Amelia shook her head as tears started rolling down her cheeks.
‘ Don’t do this to me again, please.’ she pleaded. ‘ Don’t ever leave me, do you hear me? Do you know how it felt like- the fear of losing you? After losing all the loved ones in my life? I can’t do this without you, Owen. I….I can’t bring up our baby alone.’
The combination of the stress, lack of sleep and her pregnancy hormones caused her to finally break down.
Owen slowly reached out his right hand and placed it on top of Amelia’s hand, trying to reassure her as she sobbed quietly, releasing all the stress she felt.
‘ Amelia- I’ll never leave you. Or Bean.’ he croaked.

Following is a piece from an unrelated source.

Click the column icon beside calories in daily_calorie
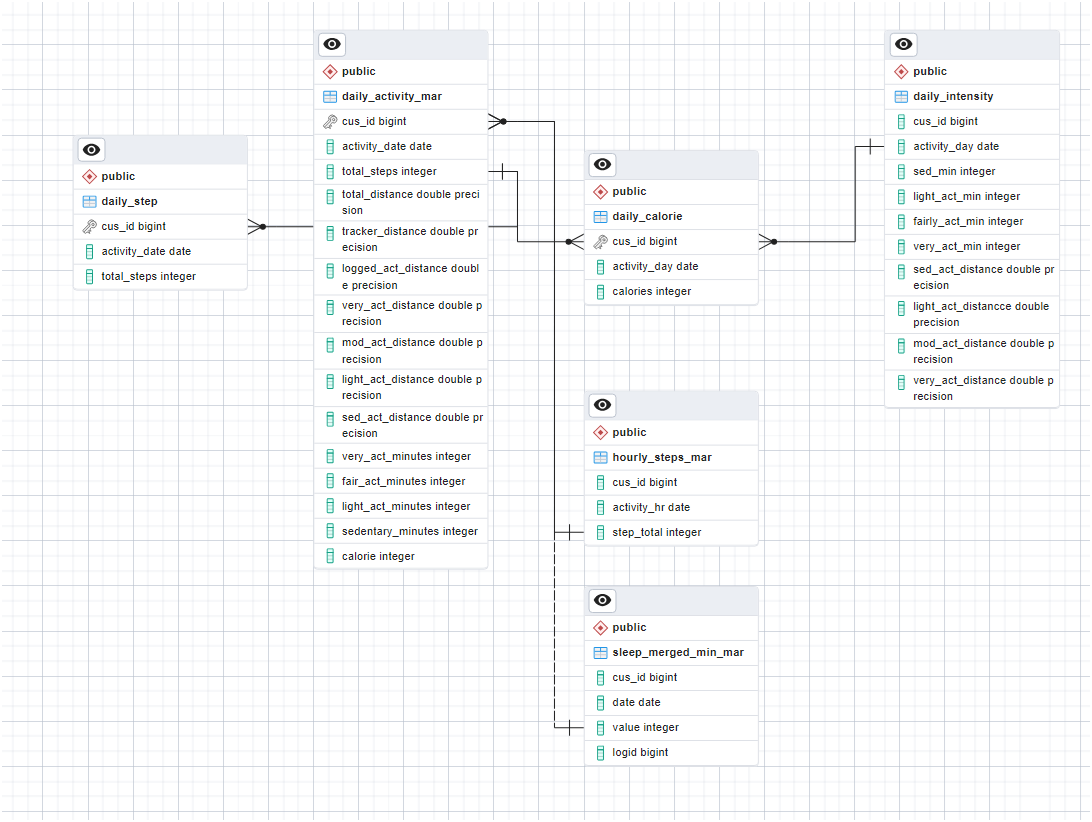This screenshot has width=1092, height=822. [600, 291]
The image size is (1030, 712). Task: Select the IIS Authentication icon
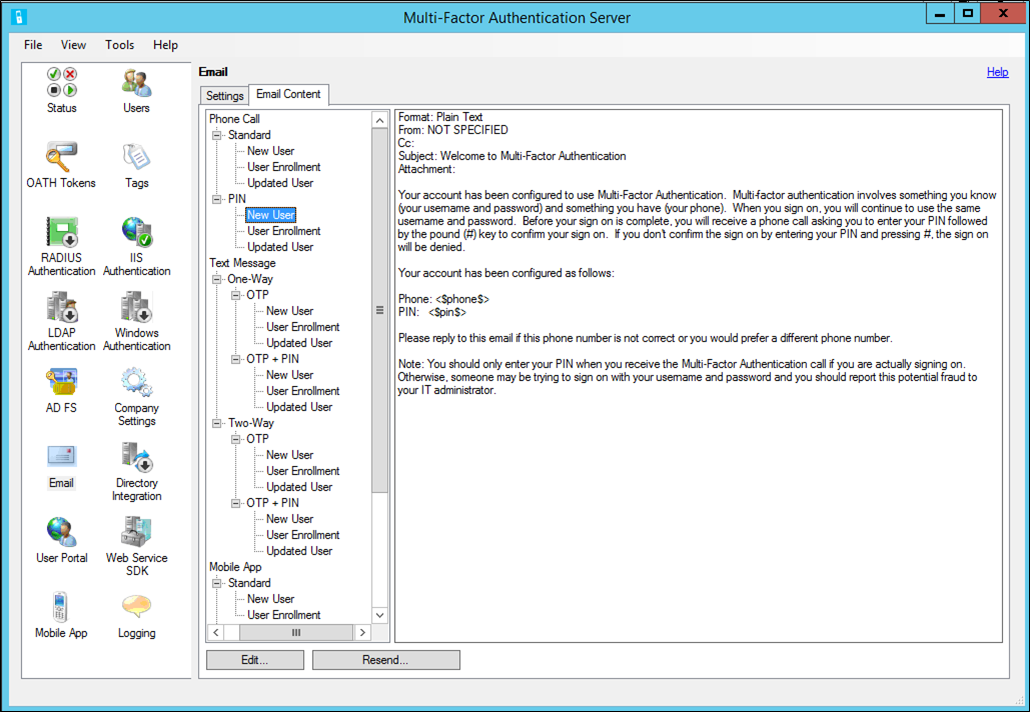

‘ You better not.’ Amelia warned , smiling teary eyed at the mention of their baby’s nickname.
Owen reached out his right hand to stroke Amelia’s still flat belly.
‘ Hey Bean’, he whispered hoarsely. ‘ It’s your daddy here. I love you so much and I can’t wait to meet you.’
‘ He or she can’t hear you yet.’ Amelia pointed out, still smiling.
The sharp pain Owen felt radiating through his abdomen that moment didn’t stop a smile from forming on his face. This was his dream all along, of becoming a father, and the fact that he was going to be one trumped the pain and discomfort he felt.
He then looked up at Amelia as their eyes met.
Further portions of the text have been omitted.